What you should do> Only a slice of the listing below is wanted. Retype the lines from the one containing "Instruction: Switch to the 标准 tab" through the one containing "has width=400, height=202.", exactly, both ends included.

Data supplied>

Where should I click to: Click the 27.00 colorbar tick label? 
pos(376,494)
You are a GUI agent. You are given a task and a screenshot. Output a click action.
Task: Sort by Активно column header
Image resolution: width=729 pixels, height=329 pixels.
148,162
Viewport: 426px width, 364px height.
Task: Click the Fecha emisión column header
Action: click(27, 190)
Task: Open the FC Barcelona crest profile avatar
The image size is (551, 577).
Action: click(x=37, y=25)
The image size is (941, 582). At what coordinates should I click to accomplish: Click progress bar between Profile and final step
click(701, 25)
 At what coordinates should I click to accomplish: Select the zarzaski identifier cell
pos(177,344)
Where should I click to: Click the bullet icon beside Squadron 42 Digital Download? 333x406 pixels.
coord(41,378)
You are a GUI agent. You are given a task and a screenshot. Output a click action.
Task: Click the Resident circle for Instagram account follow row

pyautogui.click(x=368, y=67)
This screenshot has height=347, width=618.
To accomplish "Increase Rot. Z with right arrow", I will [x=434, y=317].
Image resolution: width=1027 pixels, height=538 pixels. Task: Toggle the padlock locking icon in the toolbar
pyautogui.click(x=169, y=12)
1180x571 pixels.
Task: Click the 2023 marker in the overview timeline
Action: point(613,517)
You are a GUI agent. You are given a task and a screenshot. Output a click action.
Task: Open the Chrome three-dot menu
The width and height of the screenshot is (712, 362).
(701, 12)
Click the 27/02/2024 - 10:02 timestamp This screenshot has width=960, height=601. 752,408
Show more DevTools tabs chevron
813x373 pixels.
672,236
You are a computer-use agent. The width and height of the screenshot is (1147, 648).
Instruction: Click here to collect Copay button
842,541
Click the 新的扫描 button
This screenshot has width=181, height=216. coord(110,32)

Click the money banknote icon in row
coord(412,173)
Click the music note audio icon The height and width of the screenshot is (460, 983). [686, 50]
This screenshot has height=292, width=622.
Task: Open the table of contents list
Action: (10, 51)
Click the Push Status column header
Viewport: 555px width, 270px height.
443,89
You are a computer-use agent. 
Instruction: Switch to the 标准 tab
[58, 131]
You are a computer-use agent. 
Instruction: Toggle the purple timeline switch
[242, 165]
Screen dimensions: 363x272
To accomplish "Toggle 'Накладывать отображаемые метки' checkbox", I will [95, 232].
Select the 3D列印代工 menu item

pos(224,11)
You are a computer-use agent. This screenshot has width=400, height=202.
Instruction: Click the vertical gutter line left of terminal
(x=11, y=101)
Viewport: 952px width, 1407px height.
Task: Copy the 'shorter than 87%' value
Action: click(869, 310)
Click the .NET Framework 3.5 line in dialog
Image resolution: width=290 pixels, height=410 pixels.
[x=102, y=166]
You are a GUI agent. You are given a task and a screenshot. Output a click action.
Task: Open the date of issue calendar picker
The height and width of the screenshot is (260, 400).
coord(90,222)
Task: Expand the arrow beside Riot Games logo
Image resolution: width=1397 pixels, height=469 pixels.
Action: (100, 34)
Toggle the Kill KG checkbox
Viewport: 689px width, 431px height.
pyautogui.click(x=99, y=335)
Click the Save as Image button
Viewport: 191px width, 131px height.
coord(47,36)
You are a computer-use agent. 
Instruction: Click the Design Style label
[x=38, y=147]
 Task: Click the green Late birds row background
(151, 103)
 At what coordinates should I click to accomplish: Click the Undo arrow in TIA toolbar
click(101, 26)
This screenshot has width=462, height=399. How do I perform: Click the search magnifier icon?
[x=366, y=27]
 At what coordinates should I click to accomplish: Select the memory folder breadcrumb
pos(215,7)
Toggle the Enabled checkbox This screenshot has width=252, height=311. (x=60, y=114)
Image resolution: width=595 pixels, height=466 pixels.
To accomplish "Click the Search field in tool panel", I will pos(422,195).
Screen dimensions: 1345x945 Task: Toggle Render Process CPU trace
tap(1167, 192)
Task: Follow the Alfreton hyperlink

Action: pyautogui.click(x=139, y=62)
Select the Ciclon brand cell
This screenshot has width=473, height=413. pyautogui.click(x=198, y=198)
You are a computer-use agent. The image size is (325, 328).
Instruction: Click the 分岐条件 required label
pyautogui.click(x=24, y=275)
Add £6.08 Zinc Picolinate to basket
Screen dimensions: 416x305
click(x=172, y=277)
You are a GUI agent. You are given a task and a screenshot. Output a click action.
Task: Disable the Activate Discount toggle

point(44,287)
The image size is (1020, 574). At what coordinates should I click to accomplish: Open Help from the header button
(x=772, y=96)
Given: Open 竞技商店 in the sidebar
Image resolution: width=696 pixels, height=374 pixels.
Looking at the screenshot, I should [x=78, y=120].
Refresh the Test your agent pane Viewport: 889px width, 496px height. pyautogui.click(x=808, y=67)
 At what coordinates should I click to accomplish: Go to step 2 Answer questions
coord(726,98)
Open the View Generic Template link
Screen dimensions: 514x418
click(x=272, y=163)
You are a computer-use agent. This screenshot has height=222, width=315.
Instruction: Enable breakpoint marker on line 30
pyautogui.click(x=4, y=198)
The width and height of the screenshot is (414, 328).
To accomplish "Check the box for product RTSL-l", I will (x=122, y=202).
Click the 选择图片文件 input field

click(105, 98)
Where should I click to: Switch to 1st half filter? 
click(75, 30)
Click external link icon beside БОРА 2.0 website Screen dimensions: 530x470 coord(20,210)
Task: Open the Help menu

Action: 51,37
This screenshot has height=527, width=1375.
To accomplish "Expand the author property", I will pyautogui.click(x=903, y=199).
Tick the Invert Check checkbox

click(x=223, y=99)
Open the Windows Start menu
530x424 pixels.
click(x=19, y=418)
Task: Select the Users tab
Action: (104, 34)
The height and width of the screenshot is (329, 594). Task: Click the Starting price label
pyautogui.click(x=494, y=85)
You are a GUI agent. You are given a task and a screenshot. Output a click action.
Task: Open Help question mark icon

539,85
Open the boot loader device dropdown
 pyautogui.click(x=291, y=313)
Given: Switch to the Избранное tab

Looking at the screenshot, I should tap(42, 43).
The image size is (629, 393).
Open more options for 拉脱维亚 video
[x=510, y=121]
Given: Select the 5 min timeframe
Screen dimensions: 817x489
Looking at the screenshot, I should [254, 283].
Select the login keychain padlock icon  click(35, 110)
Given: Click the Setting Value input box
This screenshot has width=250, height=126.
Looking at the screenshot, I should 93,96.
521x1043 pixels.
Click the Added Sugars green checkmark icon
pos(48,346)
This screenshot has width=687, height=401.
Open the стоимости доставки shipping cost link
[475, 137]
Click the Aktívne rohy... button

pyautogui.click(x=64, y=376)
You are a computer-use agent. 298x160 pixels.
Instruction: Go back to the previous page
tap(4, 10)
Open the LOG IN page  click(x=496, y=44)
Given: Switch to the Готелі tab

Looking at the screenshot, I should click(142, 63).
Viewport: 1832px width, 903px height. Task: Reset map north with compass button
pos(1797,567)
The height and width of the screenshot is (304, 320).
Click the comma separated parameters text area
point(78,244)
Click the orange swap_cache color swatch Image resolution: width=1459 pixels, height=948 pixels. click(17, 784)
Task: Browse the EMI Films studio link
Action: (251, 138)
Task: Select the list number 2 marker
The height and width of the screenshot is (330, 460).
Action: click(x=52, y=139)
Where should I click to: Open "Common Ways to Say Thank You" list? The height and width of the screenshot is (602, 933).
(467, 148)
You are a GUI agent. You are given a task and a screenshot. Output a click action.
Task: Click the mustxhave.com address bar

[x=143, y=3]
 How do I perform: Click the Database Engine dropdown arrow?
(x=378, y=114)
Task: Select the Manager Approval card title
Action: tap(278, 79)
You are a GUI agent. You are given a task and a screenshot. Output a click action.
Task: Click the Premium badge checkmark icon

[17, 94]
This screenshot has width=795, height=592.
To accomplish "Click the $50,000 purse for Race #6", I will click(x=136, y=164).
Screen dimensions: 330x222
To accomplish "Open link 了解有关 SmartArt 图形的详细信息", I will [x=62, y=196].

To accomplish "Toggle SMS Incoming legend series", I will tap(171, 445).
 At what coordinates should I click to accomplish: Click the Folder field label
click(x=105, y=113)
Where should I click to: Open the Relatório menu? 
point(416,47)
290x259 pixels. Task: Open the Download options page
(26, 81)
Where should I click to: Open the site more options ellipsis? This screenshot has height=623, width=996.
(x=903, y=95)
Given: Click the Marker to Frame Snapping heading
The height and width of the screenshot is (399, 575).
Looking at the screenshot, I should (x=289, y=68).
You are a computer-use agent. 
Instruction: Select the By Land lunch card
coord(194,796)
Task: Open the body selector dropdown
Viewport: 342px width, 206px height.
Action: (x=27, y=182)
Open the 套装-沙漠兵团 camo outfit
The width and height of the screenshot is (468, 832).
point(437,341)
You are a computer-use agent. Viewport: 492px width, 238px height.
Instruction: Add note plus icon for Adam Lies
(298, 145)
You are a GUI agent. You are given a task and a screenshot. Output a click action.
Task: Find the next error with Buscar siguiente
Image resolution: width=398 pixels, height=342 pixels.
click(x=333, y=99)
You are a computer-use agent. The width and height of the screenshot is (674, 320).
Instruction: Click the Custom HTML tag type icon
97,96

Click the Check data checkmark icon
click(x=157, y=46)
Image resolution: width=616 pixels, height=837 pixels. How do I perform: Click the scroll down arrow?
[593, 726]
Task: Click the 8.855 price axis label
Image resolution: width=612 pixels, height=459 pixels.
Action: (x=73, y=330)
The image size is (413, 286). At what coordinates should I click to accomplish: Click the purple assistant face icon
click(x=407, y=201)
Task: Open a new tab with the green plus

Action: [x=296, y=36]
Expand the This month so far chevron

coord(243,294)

Reply>
Instruction: Switch to the 标准 tab
[58, 131]
You are a computer-use agent. 
Instruction: Toggle the purple timeline switch
[242, 165]
Screen dimensions: 363x272
To accomplish "Toggle 'Накладывать отображаемые метки' checkbox", I will [95, 232].
Select the 3D列印代工 menu item

pos(224,11)
You are a computer-use agent. This screenshot has width=400, height=202.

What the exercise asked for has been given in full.